Looks like interesting stuff Mark, but why did you make everything so
configurable (syntax-wise)?  IMO, there is a lot of value to
standards, and doing things like changing the precedence of operators
isn't necessarily a good thing :-)

I made it so configurable because I needed to implement a certain query language at work, but I think that the language is not that great. I don't like most of the choices in it. I needed something though, and it was going to require a lot of work...not only did we need arbitrary mixing of boolean and proximity operators, but we needed the sentence and paragraph proximity as well as the thesaurus expansion. We also have many people who ask for one offs that only apply to their setup, like NEAR being an operator that is really within 10. All of this was not something I could guarantee that I could do (I just entered the workforce), and I certainly didn't have time at work with everything else I needed to do for this project I am working on. I wasn't going to put so much free time into a parser that I did not like though. So I made it very configurable so that it could be configured into the parser I needed while still being the parser I wanted.

Did you ever get a chance to look at Paul's surround language? (I've
never had the chance to dive into it myself)

I have looked into Paul's parser and it is a very nice piece of work. Unfortunately, I needed to duplicate a very specific syntax. Also, Paul's parser would not give me sentence and paragraph proximity or <i>arbitrary</i> connecting of boolean and prox operators. That brings me back to why this is so configurable: a big reason is to be able to simulate a syntax that a customer may be familiar with and want retained. I think that order of operations should be standard too, but I see no problem with the standard at someones site being different than the standard I use for another site. Some people may want/need proximity to bind tighter than ANDNOR, while others might need/want the reverse. Being too configurable has it's draw backs, but I am attempting to create an alternative parser, not a QueryParser replacement. Choose the best weapon for the job ;)

Query-time thesaurus expansion / General token to query expansion :
Takes advantage of a general find/replace feature, "expand" might map to
"(expander | expanded)" ... or any other valid syntax.

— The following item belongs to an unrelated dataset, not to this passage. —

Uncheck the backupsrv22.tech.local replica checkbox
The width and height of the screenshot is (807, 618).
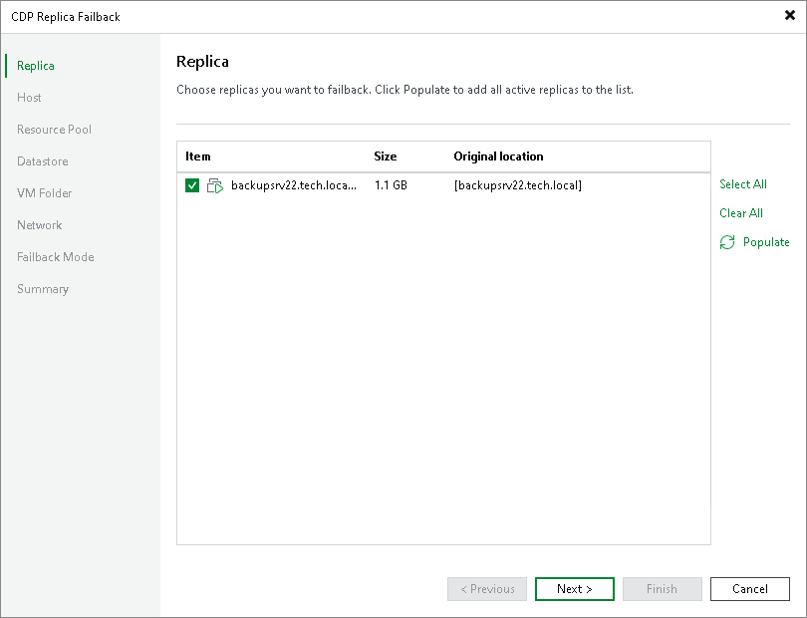(192, 185)
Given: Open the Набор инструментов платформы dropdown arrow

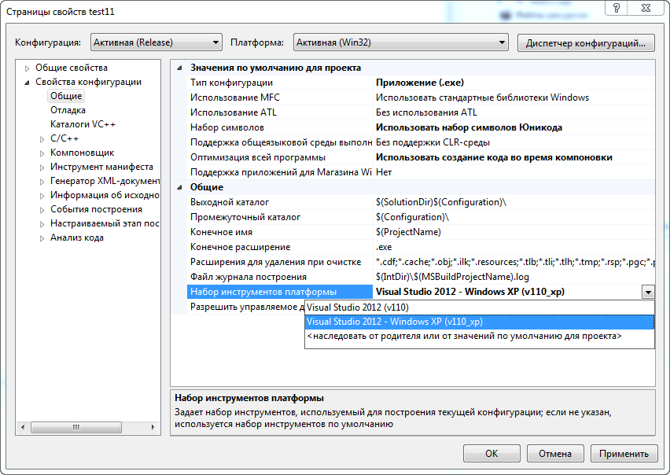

The QueryParser does this instead of TokenFilters?
Is it based on static configuration?

I do not use TokenFilters as it does not fit my requirements (I think). Right now, a hashmap is used to map a token to replacement syntax. A queryparser is generated from a parserfactory. The parserfactory takes a configuration class. When you get a queryparser from the factory you can choose to inherit the config from the factory, or you can just set the options and configuration directly on the parser. I did this because I have a need for a base configuration to a common syntax that individual accounts than want to be able to tweak to their needs.

The queryparser is a two pass system. The first pass does not tokenize...it does query expansion and preps the suggested query (the suggested query must be suggested in the syntax the query was typed in, and without expansion). I had worried about speed when I made the 2 pass decision, but it has allowed me great flexibility, and with my testing so far I have had 0 speed problems.

By the way, I have recently tested the paragraph/sentence proximity searching (mark within 4 sentences of dog) on a 300k doc index (docs 8-20k) and the perceived speed was as fast as a normal one or two work boolean search (not a very scientific test :))

A problem with the paragraph/sentence proximity search right now is that if there is only 1 doc in the index the proximity search will wrap. I am sure this can be fixed.